I am not a bold man, nor a specially well-informed man. And clearly I’m not a man to take the hint that a subject has been already covered. But I’m a curious man. And there is no better way to satisfy my curiosity than to accept I can look only as far as the eye can see, slip into Pulbah Raider and paddle around the next headland to find what is there.
1
FOLLOWING HENRY: UP PARRAMATTA RIVER
THE OBVIOUS place to set off on a harbour journey is under the Bridge or in the shadow of the Opera House. But the appropriate place for me to begin paddling is beside a broken stone column holding the sky off the water in Parramatta River.
For the column is a symbol of just how far a paddle can take you.
About a kilometre upstream from Gladesville Bridge, and just off the northern bank in water that has the character of cloudy tea, the column appears to rise out of the river. But it is actually sitting on one of a trio of rocks known as the Brothers, which only show themselves at low tide. The column is out of the way of boating traffic and all but out of sight of those sitting on the fast catamaran ferries rumbling upriver and down between Circular Quay and Parramatta. The RiverCats’ wake washes past the column like time itself.
The column is a memorial to a young man who rowed this reach of the river, and into immortality. His name was Henry Searle, and, as a plaque facing the river reads, he was ‘Champion Sculler of the World 1888-89’.
Henry Searle was born to row. He had to. Searle grew up on an island in Clarence River on the New South Wales north coast. He would row himself and his siblings more than ten kilometres to and from school. Having dominated local regattas, Searle headed to Sydney, where a talented oarsman could make both a name for himself and a good deal of money.r />
In the later part of the 19th century, sculling was a very popular sport in Australia, and Parramatta River was the main course. And like just about anything else involving competition in Australia, the river provided a platform on which to gamble. Professional scullers heaved and pulled 3 miles and 330 yards (just over 5.1 kilometres) from near the present-day Ryde Bridge downriver to the Brothers rocks. Where this column – and the memory of Henry Searle – rests was the finish line. This was the point where history was made, and so was money, as the betting on the races was huge.

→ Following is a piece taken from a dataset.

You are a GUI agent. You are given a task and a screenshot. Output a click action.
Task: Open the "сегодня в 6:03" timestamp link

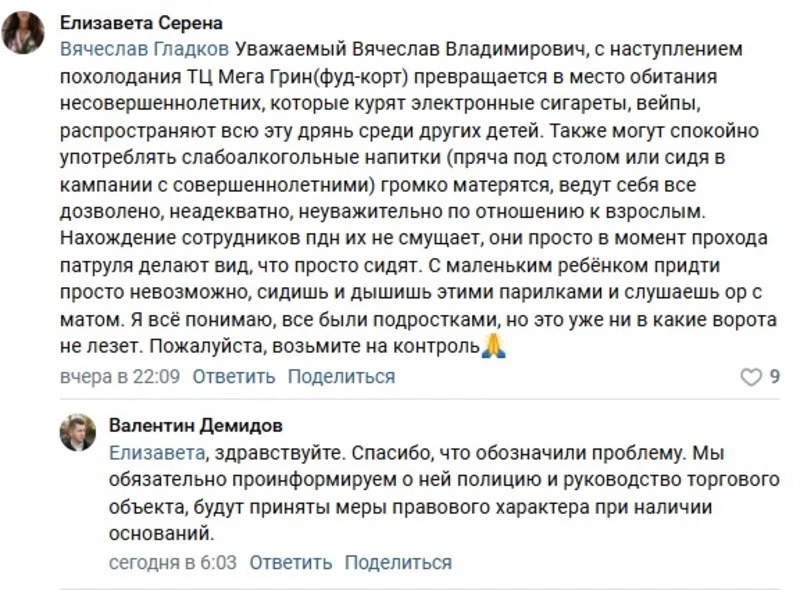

Australians’ interest in professional sculling had surged in 1876, when Edward Trickett travelled to England to take on the Mother Country’s champion for the world crown. Trickett had lived by, and trained on, Parramatta River. He won the race, becoming the first Australian to be a professional world title holder.
From then on, those around the globe would learn what many Australians already knew. The colonials were a powerful force on the water. Never mind rule Britannia; Australians ruled the sculling world title for twenty-two of the following thirty-one years. Parramatta River became a stage for intense competition, with forty-five world professional sculling championships held on its waters between 1876 and 1914. When the champions took to the water, so did the crowds. Fleets of launches and ferries, packed with spectators, moored in the river. People lined the shores, filled the wharves, and pushed onto pub verandas along the course.
Searle, in particular, was lionised. He looked like a champion. The illustrations and photos of him show a handsome young man, with a groomed moustache and eyebrows arching over sharp eyes. He was criticised for having a crude rowing action. Even so, Searle literally left other champions in his wake. He became known as the Clarence Comet. What made Searle extraordinary was not just how quickly he rowed, but how it took him such little time to row to greatness.